And the second part is about regexp used for ddd and mmm formats.
Here's a simple code, checking how well the regexps perform against translations from all the locales found in the rails-i18n gem:
def check key, regexp
bad = []
locales = Dir['/home/exoth/.rvm/gems/ruby-1.9.3-p448@jetradar/gems/rails-i18n-0.7.4/rails/locale/*']
locales.each do |file|
q = YAML.load(File.read(file))
bad << q.keys.first if q.values.first["date"][key].compact.any?{|i| i !~ regexp}
end
puts "#{bad.count}/#{locales.count} miss the regexp: #{bad.join(', ')}."
end
>> check 'month_names', /^\w{3,9}$/
check 'month_names', /^\w{3,9}$/
59/80 miss the regexp: es-AR, th, es-VE, el, is, az, de, tr, he, cy, zh-CN, fr-CH, lv, ca, hi-IN, pl, et, zh-HK, fr, mk, hi, hr, sk, uk, lt, es-PE, ro, pt, fa, pt-BR, lo, ne, es-419, kn, gl, ar, hu, fi, cs, es, sw, zh-TW, ja, es-MX, es-CL, eo, es-CO, bg, sr, or, de-AT, ru, wo, fr-CA, ko, vi, bn, de-CH, mn.
>> check 'abbr_month_names', /^\w{3,9}$/
43/80 miss the regexp: th, el, is, az, de, tr, he, zh-CN, fr-CH, lv, ca, uz, pl, et, zh-HK, fr, mk, hi, hr, sk, uk, fa, lo, ne, gl, ar, hu, fi, cs, zh-TW, ja, eo, bg, sr, or, de-AT, ru, fr-CA, ko, vi, bn, de-CH, mn.
>> check 'day_names', /^\w{3,9}$/
66/80 miss the regexp: es-AR, th, es-VE, el, sl, is, az, de, tr, he, cy, sv, zh-CN, id, lv, nb, uz, hi-IN, pl, et, zh-HK, mk, hi, hr, sk, uk, lt, es-PE, it, ro, nn, bs, pt, it-CH, fa, pt-BR, da, lo, ne, tl, es-419, kn, gl, ar, hu, fi, eu, cs, es, zh-TW, ja, es-MX, es-CL, eo, es-CO, bg, sr, or, de-AT, ru, wo, ko, vi, bn, de-CH, mn.
>> check 'abbr_day_names', /^\w{3,9}$/
check 'abbr_day_names', /^\w{3,9}$/
61/80 miss the regexp: es-AR, th, es-VE, el, sl, is, az, de, tr, he, sv, zh-CN, rm, lv, ca, nb, uz, hi-IN, pl, et, zh-HK, mk, hi, hr, sk, uk, lt, es-PE, ro, nn, bs, pt, fa, pt-BR, da, lo, ne, es-419, kn, ar, hu, fi, cs, es, sw, zh-TW, ja, es-MX, es-CL, eo, es-CO, bg, sr, or, de-AT, ru, ko, vi, bn, de-CH, mn.

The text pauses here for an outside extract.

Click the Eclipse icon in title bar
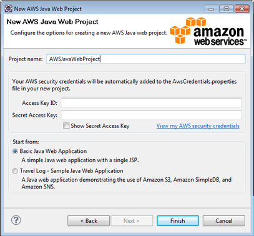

So there are quite a lot of misses. So far these are the best results I've managed to get by making minor changes to the regexps:
>> check 'month_names', /^[[[:alnum:]]\.]{2,11}$/
11/80 miss the regexp: th, hi-IN, hi, ne, kn, sw, or, wo, vi, bn, mn.
>> check 'abbr_month_names', /^[[[:alnum:]]\.]{2,11}$/
8/80 miss the regexp: ca, hi, lo, ne, or, vi, bn, mn.
>> check 'day_names', /^[[[:alnum:]]\.]{1,14}$/
13/80 miss the regexp: th, az, cy, id, hi-IN, hi, uk, fa, ne, kn, or, vi, bn.
>> check 'abbr_day_names', /^[[[:alnum:]]\.]{1,14}$/
8/80 miss the regexp: hi-IN, hi, lo, ne, kn, or, vi, bn.
Much better already, though there are still some locales left, but they mostly involve multiword names, and this probably can't be fixed just by changing the format regexps. The way I see is to use the list of month/day names of the current locale at the stage of format processing.
Anyway, the pull request includes the changes in formats as specified above.
Now when this solution couldn't match the Thai February month name translation I decided to go even further and defined mmm like this:
months = I18n.available_locales.flat_map do |locale|
I18n.t('date.month_names', locale: locale) + I18n.t('date.abbr_month_names', locale: locale)
end
months.compact.uniq.map { |month| Regexp.escape(month) }.join('|')
and enabled case insensitive search. This way I'm guaranteed to match any possible month translation. But regexp is much bigger now and I don't know how it affects the performance. Anyway tell me if you find this solution suitable for the timeliness gem and I'll make a pull request.